第一百六十九章 以其人之道还治其人之身
程一笙别过头挤出人群,看公公偷情毕竟还是很别扭的,再说她也没这兴趣。
现在主角已经由程一笙变成了莫水云,所以没人关心程一笙出去,她出去了,他们好往前挤挤看得更清楚!
媛馨已经藏到了呆滞的殷建铭身后,她心里暗骂莫水云又黑她,明明说的是莫水云带着程一笙闯进门,怎么现在门口这么多的人?她心中有一种报复后的快感,什么叫害人害已,就是现在了吧!你的心太坏了,让你尝尝这种滋味!
莫水云这一刻脑中闪过太多的东西,多得让她都不知道自己脑中在想些什么,但是唯一一个不断闪起的念头,就是,殷建铭怎么在这里?
“啊!”莫水云一声尖叫,失控、又或是不敢相信,想要醒来,这一定是场梦!
在莫水云房间拖延的时间内,殷建铭已经解决两次了,他年龄大了,自然不如年轻人的身体,这两次,让强劲的药力消下去不少,本来开始还挺摸不到状况,现在经莫水云这么一叫,他回过神来,第一反应就是用被子遮住自己。
此时,殷权的声音响了起来,“发生什么事了?”
大家都转过头看去,这才发现殷权从殷建铭房间的对面房间里出来,这下有趣了,莫水云那么笃定殷权跟媛馨有什么,现在变成殷建铭和媛馨有什么,其中的故事,大家猜去吧!
殷建铭此时看到莫水云站在门口,那刚才跟他在床上的是谁?他扭头一看,媛馨如同受惊的小兔躲在自己身后,一双眼睛带着惊慌,可怜巴巴地望着他,怎么会是媛馨?媛馨的年龄足可以做他女儿了。
“水云,你先把门关上!”殷建铭不愧是上了岁数的男人,慌乱过后还是以最快速度冷静了下来,最起码不让自己先成为别人的笑柄。
莫水云似乎这个时候才清醒过来,“啊!”她尖叫地扑了过去,他直接跑到殷建铭身后拽打媛馨,叫道:“你个贱人、贱人,你居然勾引我老公,你跟我老公上床!”
媛馨为了躲莫水云,但是身上没有穿衣服也不能跑,她与殷建铭用的还是一床被子,现在只好绕着殷建铭躲莫水云,然而在莫水云眼里,媛馨就是勾引殷建铭,瞧瞧她都坐到他身上去了,殷建铭不由自主扶上媛馨的腰,结果莫水云就像受了刺激一样,连殷建铭也一起打了,“混蛋,你们这对狗男女!我打死你们!”
她只有一只手,力气没多大,有时候太用力站不稳,自己还要跌倒。
要说看热闹的永远不嫌事儿大,人家都这样了,你们回避一下不行?门口堵着的人只有往里挤、踮脚看的,却没有主动离开的。

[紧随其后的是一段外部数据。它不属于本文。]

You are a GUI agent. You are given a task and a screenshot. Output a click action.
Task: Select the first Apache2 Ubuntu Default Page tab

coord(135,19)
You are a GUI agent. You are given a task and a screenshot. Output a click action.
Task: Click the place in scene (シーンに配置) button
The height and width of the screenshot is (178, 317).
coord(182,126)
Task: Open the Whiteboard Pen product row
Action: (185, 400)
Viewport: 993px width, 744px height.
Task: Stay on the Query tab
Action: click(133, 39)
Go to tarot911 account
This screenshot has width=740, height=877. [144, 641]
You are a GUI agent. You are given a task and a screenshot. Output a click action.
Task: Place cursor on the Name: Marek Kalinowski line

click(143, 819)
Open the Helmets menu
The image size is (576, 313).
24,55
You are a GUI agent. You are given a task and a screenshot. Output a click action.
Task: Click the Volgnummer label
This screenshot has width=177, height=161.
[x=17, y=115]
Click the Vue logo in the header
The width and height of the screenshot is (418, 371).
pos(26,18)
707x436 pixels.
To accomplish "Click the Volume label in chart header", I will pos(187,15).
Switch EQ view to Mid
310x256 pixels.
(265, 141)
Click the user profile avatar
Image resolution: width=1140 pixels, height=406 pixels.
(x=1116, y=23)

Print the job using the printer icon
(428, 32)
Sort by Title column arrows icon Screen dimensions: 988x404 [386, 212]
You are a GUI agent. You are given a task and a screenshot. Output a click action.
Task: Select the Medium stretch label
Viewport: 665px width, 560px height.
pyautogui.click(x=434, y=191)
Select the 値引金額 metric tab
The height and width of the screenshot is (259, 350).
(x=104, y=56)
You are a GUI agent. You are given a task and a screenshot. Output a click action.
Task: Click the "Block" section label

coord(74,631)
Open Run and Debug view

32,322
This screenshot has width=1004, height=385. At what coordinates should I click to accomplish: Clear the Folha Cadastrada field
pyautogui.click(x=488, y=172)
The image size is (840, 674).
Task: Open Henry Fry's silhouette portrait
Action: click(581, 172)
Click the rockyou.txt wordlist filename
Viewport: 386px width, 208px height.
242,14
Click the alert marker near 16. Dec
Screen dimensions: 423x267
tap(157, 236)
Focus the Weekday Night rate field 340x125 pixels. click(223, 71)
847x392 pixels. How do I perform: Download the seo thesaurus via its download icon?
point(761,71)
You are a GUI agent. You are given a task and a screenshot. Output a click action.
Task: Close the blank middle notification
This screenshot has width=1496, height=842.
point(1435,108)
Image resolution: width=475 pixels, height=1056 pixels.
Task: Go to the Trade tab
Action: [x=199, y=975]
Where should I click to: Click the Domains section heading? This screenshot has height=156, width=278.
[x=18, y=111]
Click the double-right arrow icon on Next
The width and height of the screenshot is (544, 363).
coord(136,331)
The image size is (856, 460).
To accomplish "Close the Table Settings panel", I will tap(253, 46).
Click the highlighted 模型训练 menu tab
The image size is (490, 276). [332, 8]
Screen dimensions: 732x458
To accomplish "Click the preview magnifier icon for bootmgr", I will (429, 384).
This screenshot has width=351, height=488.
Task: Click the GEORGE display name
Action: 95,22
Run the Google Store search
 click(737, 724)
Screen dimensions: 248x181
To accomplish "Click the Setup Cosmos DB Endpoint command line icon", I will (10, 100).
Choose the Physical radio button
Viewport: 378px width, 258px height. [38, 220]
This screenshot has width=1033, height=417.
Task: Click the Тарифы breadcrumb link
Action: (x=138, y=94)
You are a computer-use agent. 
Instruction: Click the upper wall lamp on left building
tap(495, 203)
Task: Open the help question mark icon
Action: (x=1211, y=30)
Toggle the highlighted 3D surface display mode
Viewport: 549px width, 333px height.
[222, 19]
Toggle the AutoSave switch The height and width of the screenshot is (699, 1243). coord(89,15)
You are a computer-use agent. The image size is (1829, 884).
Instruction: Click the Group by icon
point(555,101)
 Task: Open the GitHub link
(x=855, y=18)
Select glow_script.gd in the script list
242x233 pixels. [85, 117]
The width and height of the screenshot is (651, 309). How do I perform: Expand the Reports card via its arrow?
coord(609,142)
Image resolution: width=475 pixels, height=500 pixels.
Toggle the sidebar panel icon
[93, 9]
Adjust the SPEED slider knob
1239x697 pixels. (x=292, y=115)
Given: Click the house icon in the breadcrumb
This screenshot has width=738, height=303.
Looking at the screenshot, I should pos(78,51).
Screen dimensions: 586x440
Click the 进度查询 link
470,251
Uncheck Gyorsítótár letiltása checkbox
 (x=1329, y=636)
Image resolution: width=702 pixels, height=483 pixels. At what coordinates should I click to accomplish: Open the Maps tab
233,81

殷建铭就算心里对莫水云愧疚,此刻也被这丢脸的一幕给激怒了,有什么事不能关上门说?难道非要人跟看猴子一样的被看着?
他沉声喝道:“你先关上门再说!”
莫水云其实就是一个家庭妇女,她也会做家庭妇女一样做的泄愤事!其实一般遇到这样的事,多数女人都不能冷静,第一个想法就是让他丢人,你干出这种事,你肯定不嫌丢人。但如果你不想和这个男人离婚,那你就要给他留点面子,留有余地。
但是莫水云此刻不只只是气愤,还有不甘,还有那巨大的心理落差。她以为一切都天衣无缝,心想事成了,万万没想到男主角由殷权变成了殷建铭,她亲手算计了老公跟别的女人上床,她以后一想起就要悔死!
莫水云嚎着喊:“你还嫌丢人吗?你嫌丢人你就别干这事啊,关门干什么?我看你不嫌丢人,关什么门?让大家看看这对狗男女,偷情!”
没有人同情莫水云,原本孙太太是最同情这类型的女人。但是莫水云小三出身的事,孙太太知道后,就很讨厌莫水云,此时有的只是畅快,她还火上烧油地对看热闹的人说:“我就说殷权不是这样的人吧!”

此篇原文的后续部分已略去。